● **What to produce**
Reproduce only the top of the records, down to and including the line containing "This screenshot has width=712, height=477.".
(Extracted entries Opens)
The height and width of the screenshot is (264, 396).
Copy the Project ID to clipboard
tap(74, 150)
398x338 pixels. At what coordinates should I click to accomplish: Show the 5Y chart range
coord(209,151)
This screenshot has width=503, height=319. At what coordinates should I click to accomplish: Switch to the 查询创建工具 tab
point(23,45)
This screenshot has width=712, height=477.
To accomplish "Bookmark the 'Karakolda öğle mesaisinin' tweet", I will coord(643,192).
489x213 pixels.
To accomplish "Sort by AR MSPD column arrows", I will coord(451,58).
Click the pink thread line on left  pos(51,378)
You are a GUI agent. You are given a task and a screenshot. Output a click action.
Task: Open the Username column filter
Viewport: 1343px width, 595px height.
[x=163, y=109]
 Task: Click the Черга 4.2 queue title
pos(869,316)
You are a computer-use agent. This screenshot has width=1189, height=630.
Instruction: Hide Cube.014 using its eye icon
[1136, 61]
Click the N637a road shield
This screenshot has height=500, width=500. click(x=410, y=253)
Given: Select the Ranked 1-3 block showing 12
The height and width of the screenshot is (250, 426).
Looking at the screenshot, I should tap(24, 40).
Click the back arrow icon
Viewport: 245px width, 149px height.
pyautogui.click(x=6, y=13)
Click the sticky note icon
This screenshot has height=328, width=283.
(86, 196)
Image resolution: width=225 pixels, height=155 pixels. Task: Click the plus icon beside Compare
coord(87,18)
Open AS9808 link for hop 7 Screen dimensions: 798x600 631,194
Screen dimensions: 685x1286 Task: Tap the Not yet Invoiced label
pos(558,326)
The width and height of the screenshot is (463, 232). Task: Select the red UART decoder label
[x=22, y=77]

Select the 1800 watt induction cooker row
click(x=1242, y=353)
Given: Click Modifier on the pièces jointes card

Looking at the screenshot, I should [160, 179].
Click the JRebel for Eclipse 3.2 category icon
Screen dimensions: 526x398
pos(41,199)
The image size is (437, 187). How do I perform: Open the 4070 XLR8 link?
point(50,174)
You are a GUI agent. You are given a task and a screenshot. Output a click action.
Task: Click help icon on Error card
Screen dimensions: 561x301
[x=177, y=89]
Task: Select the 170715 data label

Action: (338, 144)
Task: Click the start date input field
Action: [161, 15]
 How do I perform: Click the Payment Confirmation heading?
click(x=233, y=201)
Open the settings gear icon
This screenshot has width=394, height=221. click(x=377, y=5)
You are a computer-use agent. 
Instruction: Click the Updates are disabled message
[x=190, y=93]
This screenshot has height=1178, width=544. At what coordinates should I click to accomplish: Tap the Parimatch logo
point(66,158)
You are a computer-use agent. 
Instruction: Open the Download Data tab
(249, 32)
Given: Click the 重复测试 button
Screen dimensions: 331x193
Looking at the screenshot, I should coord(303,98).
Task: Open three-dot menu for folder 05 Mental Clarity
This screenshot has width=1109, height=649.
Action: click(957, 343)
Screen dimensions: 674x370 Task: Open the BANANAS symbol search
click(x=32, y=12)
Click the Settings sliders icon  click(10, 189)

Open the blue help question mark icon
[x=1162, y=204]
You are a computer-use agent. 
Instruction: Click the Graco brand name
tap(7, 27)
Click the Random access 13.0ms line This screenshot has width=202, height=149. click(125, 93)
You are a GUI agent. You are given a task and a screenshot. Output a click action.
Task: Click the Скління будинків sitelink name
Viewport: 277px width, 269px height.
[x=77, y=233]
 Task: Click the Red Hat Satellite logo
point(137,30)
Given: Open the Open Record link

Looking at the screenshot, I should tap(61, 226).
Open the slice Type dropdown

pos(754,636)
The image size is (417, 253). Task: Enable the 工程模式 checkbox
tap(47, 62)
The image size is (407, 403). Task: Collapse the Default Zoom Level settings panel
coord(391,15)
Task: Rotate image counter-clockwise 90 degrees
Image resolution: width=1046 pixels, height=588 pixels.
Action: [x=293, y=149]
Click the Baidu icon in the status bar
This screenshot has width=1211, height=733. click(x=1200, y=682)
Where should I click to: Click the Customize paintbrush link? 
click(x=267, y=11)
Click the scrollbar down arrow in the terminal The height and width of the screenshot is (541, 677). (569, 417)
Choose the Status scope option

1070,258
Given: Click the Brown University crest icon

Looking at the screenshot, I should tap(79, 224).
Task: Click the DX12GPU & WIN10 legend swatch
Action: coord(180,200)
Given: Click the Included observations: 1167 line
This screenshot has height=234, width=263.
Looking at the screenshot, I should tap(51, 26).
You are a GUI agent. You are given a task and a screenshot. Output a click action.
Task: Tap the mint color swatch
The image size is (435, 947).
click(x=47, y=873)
(Extracted entries Closes)
● **Solution to this task**
The height and width of the screenshot is (264, 396).
Copy the Project ID to clipboard
tap(74, 150)
398x338 pixels. At what coordinates should I click to accomplish: Show the 5Y chart range
coord(209,151)
This screenshot has width=503, height=319. At what coordinates should I click to accomplish: Switch to the 查询创建工具 tab
point(23,45)
This screenshot has width=712, height=477.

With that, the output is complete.